# Prompt:
Starting at the line that contains "Switch to the Waterfall tab", transcribe each line exactly through the end of the data below, and skip any pictures.

[Data records]
==================================================

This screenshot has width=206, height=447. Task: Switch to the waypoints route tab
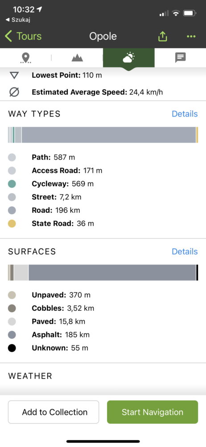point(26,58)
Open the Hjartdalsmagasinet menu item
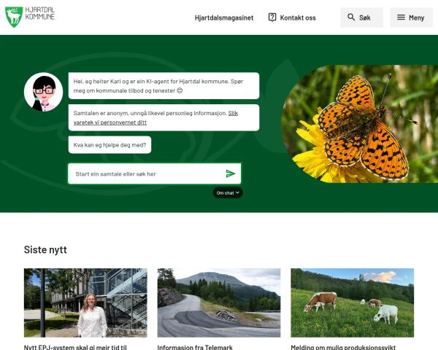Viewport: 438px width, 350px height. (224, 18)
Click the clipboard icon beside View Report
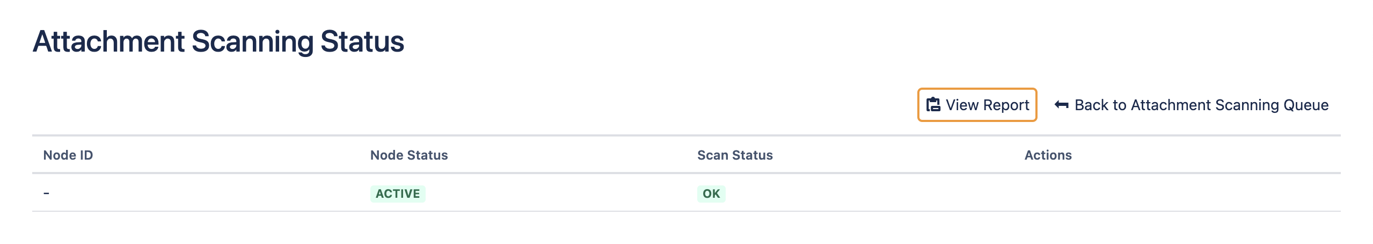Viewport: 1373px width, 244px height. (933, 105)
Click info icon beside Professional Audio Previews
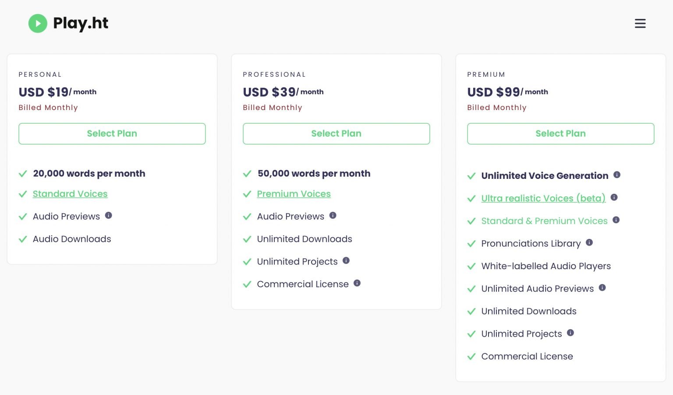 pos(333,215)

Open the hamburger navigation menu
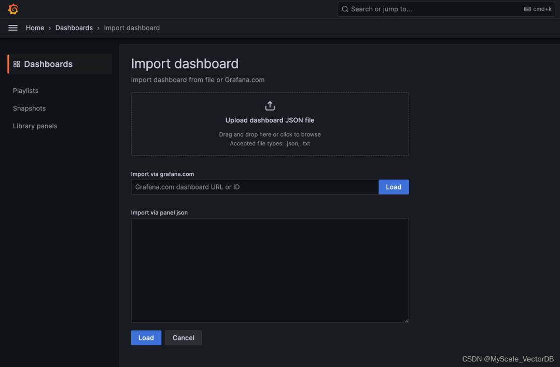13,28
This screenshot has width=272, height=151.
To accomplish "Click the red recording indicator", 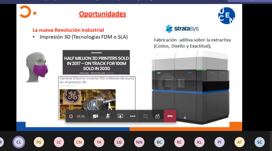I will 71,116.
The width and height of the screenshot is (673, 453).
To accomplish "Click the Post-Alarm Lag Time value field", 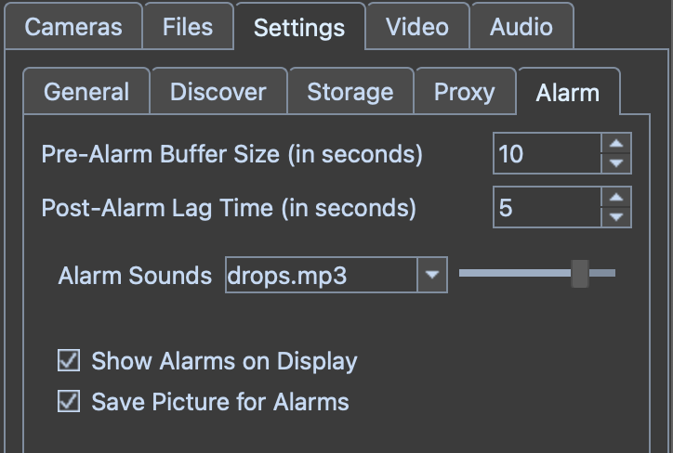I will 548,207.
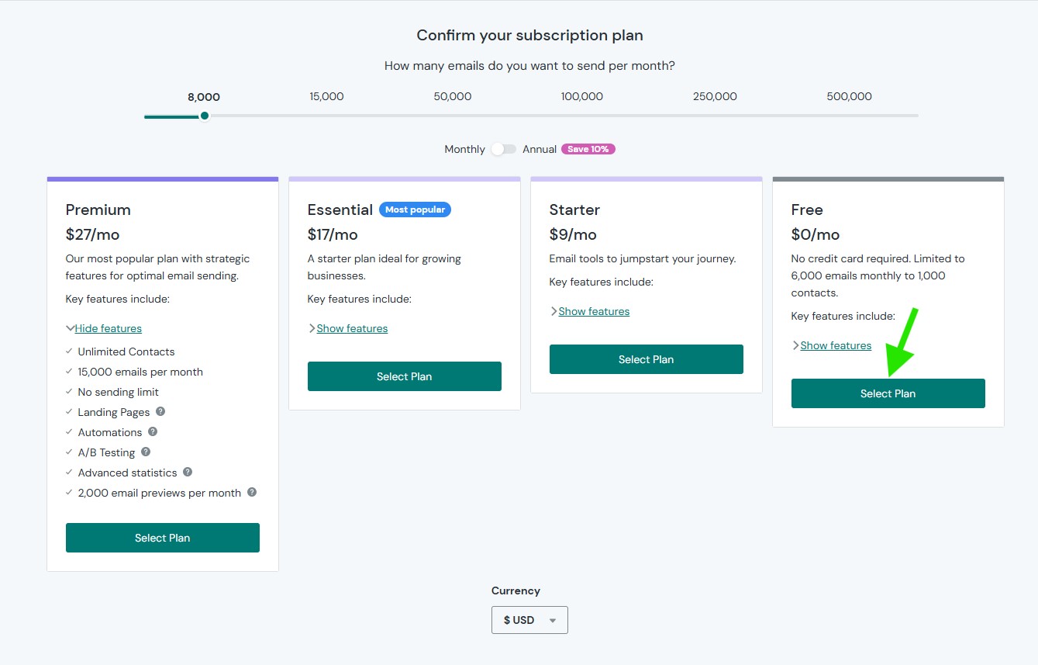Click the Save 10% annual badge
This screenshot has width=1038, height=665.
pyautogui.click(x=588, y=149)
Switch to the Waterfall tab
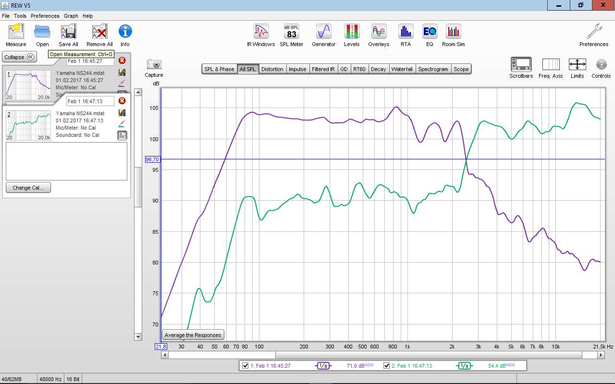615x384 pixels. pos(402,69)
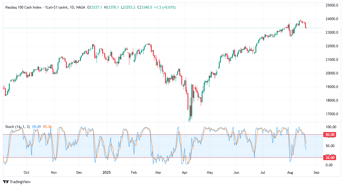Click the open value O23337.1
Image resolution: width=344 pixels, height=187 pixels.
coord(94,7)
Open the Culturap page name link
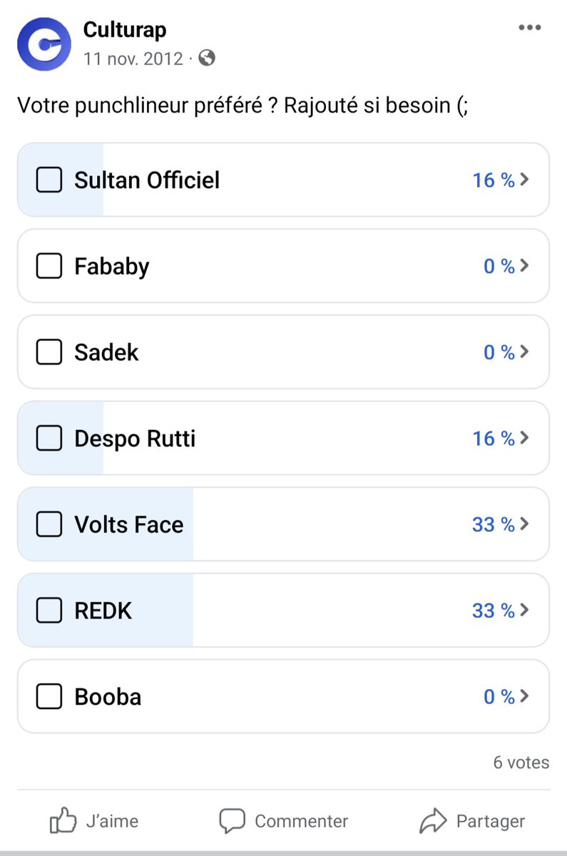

==================================================

# Exercise output:
Switch to the Waterfall tab
615x384 pixels. pos(402,69)
Click the open value O23337.1
Image resolution: width=344 pixels, height=187 pixels.
coord(94,7)
Open the Culturap page name link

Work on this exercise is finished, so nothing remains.